Task goal:
Set down, exactly as they appear, the line containing "Screen dimensions: 1215x788" and all subsequent lines through the end of the material below.

————

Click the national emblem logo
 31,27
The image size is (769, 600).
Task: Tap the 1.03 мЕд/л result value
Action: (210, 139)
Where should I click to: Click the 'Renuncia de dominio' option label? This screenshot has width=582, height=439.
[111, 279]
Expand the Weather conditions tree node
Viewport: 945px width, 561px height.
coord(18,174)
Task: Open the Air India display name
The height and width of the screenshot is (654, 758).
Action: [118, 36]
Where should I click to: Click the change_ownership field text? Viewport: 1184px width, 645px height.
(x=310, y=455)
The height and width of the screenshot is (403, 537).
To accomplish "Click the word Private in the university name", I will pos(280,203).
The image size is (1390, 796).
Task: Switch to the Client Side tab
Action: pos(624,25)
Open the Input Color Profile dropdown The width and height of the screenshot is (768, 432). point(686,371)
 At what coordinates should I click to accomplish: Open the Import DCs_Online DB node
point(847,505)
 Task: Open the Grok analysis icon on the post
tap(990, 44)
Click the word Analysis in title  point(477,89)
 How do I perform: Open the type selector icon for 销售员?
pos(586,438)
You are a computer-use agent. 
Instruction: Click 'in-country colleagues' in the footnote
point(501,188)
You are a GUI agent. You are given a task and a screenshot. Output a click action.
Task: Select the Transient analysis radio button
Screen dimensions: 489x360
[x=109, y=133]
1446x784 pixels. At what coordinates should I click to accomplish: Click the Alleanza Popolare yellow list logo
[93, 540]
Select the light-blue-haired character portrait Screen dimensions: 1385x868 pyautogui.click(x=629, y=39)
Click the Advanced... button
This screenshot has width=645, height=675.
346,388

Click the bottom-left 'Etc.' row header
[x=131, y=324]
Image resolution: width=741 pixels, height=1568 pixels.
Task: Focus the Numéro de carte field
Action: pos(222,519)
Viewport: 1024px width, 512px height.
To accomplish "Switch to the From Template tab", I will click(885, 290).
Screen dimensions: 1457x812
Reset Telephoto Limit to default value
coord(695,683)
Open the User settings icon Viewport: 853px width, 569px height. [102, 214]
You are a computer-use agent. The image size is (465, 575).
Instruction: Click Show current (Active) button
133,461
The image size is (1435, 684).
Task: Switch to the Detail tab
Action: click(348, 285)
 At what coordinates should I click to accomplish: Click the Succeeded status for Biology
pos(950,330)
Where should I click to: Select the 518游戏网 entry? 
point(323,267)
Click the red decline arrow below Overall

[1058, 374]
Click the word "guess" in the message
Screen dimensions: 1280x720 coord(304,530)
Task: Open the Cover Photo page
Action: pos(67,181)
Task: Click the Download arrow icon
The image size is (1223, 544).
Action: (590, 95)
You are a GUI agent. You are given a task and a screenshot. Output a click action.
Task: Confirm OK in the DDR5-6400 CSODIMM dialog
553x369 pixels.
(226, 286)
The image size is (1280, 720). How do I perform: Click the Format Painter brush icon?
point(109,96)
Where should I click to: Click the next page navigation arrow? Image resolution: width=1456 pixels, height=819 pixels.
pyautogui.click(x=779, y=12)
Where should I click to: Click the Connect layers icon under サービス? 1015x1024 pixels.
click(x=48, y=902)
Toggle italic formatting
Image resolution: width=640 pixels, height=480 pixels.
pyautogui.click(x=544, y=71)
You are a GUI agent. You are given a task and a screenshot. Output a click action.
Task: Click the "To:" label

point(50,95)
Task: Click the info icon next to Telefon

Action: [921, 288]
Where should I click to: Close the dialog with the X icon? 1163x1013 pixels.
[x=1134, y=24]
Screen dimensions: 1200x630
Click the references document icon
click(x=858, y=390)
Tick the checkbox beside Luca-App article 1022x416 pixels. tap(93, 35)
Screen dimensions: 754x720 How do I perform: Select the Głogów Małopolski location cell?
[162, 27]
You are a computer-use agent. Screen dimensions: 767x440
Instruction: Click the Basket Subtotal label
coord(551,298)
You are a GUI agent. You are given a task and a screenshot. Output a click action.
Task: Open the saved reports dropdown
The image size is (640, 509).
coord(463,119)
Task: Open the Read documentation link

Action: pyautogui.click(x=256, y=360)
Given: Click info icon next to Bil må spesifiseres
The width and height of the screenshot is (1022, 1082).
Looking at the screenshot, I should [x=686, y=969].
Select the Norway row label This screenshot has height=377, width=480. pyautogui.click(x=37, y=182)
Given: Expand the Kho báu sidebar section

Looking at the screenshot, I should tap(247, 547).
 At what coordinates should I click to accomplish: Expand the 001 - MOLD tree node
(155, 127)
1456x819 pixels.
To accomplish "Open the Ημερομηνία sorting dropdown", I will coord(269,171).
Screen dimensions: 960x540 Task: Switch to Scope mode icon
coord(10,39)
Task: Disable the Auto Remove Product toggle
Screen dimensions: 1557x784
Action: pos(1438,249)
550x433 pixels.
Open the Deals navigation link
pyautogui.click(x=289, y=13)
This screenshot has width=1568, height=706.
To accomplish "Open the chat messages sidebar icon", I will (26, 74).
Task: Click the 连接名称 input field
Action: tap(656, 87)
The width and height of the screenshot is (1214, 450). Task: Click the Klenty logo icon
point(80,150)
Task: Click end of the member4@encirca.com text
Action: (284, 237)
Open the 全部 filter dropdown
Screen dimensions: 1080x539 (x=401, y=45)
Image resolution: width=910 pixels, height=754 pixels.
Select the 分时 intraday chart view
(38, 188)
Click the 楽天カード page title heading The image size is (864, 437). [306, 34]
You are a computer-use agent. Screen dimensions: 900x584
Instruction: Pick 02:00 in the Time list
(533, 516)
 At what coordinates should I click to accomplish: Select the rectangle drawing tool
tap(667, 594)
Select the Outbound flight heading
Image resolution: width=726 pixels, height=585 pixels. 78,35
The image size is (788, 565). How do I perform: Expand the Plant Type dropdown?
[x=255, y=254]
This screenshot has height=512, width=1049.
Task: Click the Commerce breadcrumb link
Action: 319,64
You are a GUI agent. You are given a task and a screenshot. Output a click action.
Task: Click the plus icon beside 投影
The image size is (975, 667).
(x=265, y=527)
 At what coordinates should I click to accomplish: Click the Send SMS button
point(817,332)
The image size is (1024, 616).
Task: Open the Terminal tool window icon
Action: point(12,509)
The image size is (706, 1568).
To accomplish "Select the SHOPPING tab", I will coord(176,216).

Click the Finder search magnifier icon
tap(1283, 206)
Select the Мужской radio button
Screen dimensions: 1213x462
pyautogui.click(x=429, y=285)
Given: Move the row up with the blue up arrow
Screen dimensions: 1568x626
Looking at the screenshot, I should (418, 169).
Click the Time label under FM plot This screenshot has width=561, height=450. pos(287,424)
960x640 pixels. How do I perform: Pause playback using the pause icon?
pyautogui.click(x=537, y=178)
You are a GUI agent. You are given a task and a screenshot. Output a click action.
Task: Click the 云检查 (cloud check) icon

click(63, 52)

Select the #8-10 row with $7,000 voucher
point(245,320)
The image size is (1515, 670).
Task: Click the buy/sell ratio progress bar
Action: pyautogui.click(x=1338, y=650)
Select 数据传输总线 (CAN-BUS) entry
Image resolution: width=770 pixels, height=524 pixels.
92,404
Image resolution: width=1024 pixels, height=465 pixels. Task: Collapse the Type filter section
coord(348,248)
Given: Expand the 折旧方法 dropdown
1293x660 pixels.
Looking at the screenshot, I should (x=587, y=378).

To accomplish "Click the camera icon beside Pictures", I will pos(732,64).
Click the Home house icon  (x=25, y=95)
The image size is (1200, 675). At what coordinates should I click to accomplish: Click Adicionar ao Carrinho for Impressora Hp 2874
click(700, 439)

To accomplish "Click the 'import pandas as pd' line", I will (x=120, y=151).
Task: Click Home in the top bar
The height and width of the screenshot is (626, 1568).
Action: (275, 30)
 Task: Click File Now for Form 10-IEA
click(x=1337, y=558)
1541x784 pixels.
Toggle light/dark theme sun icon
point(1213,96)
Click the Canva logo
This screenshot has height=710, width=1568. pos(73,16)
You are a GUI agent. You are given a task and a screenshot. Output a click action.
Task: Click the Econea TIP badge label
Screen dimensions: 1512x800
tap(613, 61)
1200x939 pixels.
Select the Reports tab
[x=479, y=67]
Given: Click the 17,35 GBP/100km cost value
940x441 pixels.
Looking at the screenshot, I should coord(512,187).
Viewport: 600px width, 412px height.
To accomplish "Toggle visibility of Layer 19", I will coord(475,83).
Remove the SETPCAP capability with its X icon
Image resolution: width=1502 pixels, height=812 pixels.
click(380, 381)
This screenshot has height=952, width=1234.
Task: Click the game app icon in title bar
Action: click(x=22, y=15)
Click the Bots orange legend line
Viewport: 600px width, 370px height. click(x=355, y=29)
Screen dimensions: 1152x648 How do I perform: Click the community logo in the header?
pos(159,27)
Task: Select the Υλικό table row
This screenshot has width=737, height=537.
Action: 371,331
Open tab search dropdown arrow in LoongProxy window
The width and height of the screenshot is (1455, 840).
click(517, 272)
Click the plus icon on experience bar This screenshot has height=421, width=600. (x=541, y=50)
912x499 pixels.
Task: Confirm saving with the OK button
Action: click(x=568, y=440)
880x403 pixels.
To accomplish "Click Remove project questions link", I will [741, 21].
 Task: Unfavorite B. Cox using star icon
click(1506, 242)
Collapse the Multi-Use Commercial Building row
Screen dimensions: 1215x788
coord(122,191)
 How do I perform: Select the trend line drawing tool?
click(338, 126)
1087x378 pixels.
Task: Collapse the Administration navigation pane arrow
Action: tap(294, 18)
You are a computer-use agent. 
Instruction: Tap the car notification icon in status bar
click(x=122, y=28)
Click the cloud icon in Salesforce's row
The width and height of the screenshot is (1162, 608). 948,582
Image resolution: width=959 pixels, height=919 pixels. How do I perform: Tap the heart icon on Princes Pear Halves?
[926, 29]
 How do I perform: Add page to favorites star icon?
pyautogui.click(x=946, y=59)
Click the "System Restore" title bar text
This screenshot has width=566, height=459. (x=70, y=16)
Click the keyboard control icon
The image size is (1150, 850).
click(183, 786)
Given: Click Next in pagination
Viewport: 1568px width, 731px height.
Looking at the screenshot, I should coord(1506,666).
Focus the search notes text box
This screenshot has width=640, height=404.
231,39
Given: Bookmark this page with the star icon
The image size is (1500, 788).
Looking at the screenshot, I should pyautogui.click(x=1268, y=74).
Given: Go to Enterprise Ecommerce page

————

Answer below:
Screen dimensions: 1215x788
coord(122,191)
 How do I perform: Select the trend line drawing tool?
click(338, 126)
1087x378 pixels.
Task: Collapse the Administration navigation pane arrow
Action: tap(294, 18)
You are a computer-use agent. 
Instruction: Tap the car notification icon in status bar
click(x=122, y=28)
Click the cloud icon in Salesforce's row
The width and height of the screenshot is (1162, 608). 948,582
Image resolution: width=959 pixels, height=919 pixels. How do I perform: Tap the heart icon on Princes Pear Halves?
[926, 29]
 How do I perform: Add page to favorites star icon?
pyautogui.click(x=946, y=59)
Click the "System Restore" title bar text
This screenshot has width=566, height=459. (x=70, y=16)
Click the keyboard control icon
The image size is (1150, 850).
click(183, 786)
Given: Click Next in pagination
Viewport: 1568px width, 731px height.
Looking at the screenshot, I should coord(1506,666).
Focus the search notes text box
This screenshot has width=640, height=404.
231,39
Given: Bookmark this page with the star icon
The image size is (1500, 788).
Looking at the screenshot, I should pyautogui.click(x=1268, y=74).
Given: Go to Enterprise Ecommerce page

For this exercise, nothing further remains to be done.